Quel est le bon ratio de cabines acoustiques et de phone booths ?

Pour limiter la saturation des salles de réunion, il est recommandé de viser au minimum une cabine acoustique pour douze à quinze postes de travail. Ce ratio doit être affiné selon la part de travail en visio et le niveau de mobilité des équipes.

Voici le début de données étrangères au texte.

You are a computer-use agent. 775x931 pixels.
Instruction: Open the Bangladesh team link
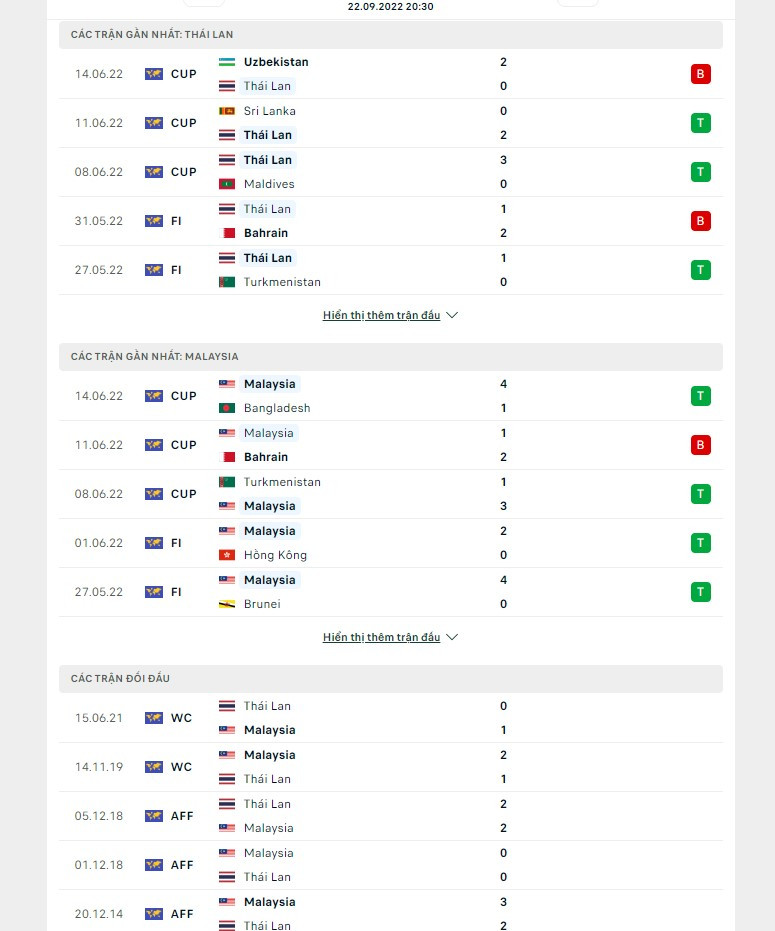[x=277, y=408]
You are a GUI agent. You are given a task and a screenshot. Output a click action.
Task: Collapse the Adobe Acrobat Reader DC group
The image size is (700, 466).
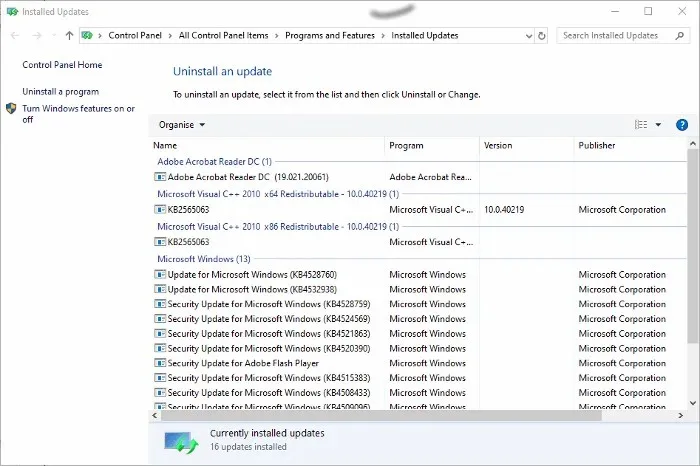(x=214, y=162)
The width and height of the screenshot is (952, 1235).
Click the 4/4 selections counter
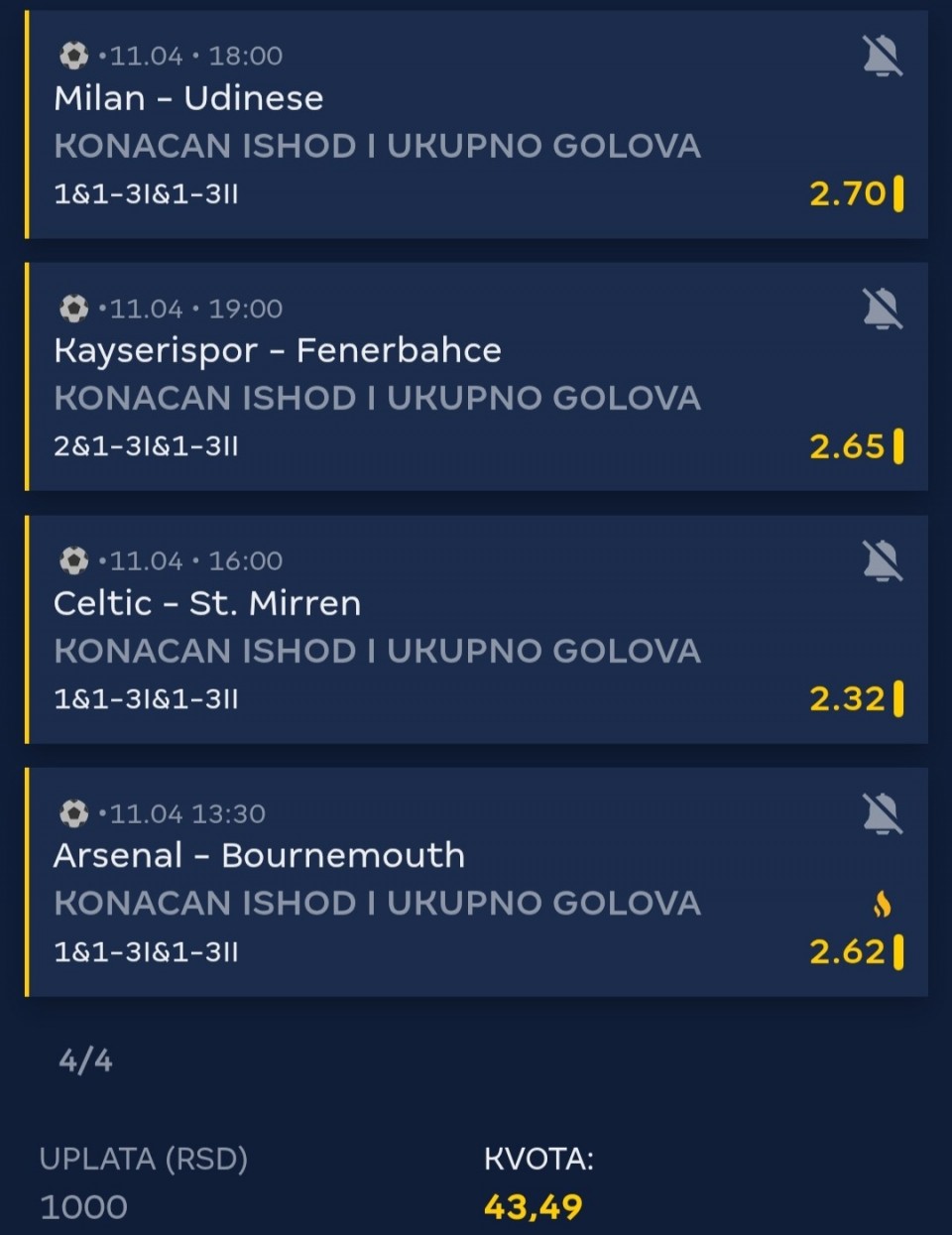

Sur les sites où les managers et les fonctions support enchaînent les réunions hybrides, un ratio plus généreux peut être nécessaire, validé par des simulations d’occupation et des tests utilisateurs.

Comment éviter que les espaces de concentration deviennent des salles d’attente informelles ?

La clé est de définir des règles d’usage explicites et de les faire respecter, en réservant ces espaces aux tâches nécessitant un haut niveau de concentration. Un marquage clair, une signalétique adaptée et un suivi du taux d’occupation permettent d’identifier rapidement les dérives. Il peut aussi être utile de proposer des espaces tampons alternatifs, comme des lounges ou des zones de coworking, pour absorber les usages d’attente et les échanges informels.

Faut il standardiser les aménagements de flex office sur plusieurs sites ?

Une grille de principes communs est utile, mais la standardisation stricte des aménagements multi sites est rarement pertinente. Le mix entre open space, espaces collaboratifs, salles de réunion et zones silencieuses doit varier selon les métiers, les horaires et le niveau de mobilité des équipes. Il est plus efficace de définir un référentiel d’espaces types, puis de l’adapter à chaque site en fonction de ses activités réelles et de ses contraintes industrielles.

Quels indicateurs suivre pour piloter un projet de flex office dans l’industrie ?

Les indicateurs clés incluent le taux d’occupation par zone, le taux de réservation des salles de réunion, la durée moyenne d’occupation des cabines acoustiques et la satisfaction des collaborateurs par type d’activité. Il est utile de compléter ces données quantitatives par des observations terrain et des ateliers avec les équipes. Ce pilotage continu permet d’ajuster l’aménagement des espaces et de sécuriser l’adoption du flex office sur la durée, en objectivant les décisions auprès de la direction et des représentants du personnel.

Références

  • Norme NF EN ISO 22955 relative à l’acoustique des espaces de bureaux et à la conception des environnements de travail, qui propose une méthode de classification des espaces par activité et par niveau de bruit.
  • Études de marché et analyses de JLL, CBRE et BNP Paribas Real Estate sur l’évolution du flex office en France, basées sur les transactions de bureaux, les enquêtes auprès des grands comptes et les tendances de densification.
  • Publications de l’International Facility Management Association (IFMA) sur le workplace management et la mesure de la performance des espaces de travail, incluant des guides méthodologiques pour le suivi des taux d’occupation et de la satisfaction utilisateurs.